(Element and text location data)
_ _ _ _ _ _ _
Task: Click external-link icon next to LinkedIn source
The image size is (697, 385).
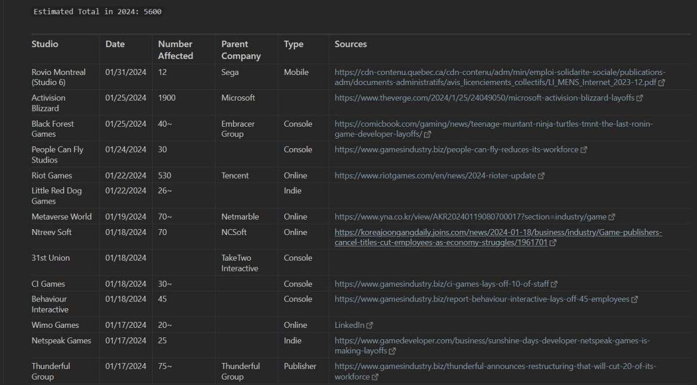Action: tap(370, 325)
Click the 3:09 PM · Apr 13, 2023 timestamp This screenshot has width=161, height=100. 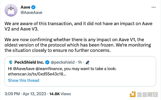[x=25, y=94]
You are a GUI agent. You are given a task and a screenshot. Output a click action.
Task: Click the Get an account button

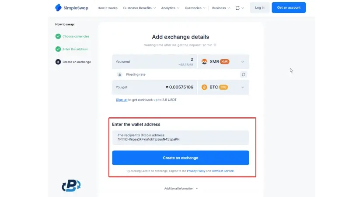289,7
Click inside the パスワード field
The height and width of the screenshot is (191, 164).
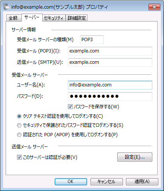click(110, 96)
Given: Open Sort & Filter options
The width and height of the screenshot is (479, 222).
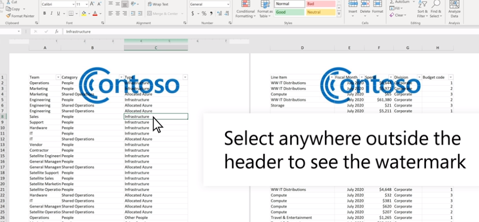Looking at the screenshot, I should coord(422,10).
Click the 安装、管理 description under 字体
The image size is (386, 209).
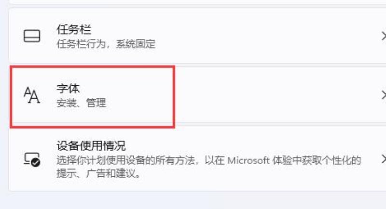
_ _ _ _ _ _ _
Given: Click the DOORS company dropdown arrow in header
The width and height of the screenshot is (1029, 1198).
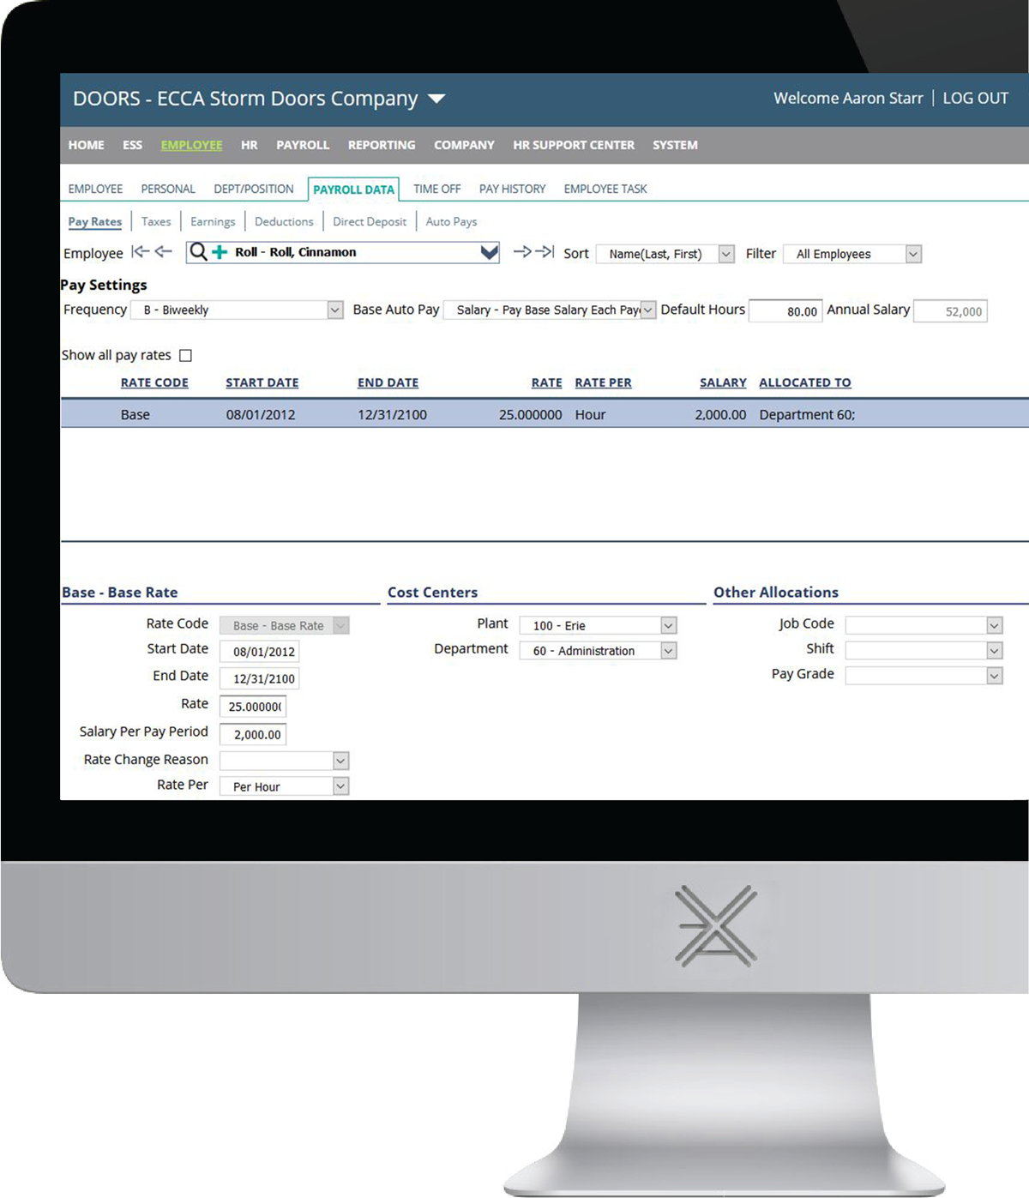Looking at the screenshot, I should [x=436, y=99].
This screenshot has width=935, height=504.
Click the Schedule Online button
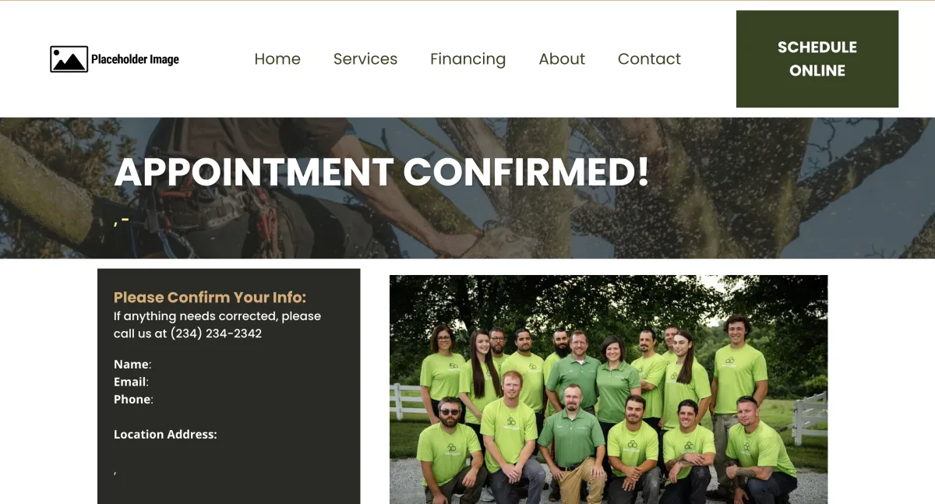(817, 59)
_ _ _ _ _ _ _
Convert the records from the line containing "Given: Open Sort & Filter options" through the line containing "The image size is (386, 209)." into a numbered list, omitting blank lines. Exclude the pictures from your answer.

1. Given: Open Sort & Filter options
2. The width and height of the screenshot is (479, 222).
3. Looking at the screenshot, I should coord(422,10).
4. Click the 安装、管理 description under 字体
5. The image size is (386, 209).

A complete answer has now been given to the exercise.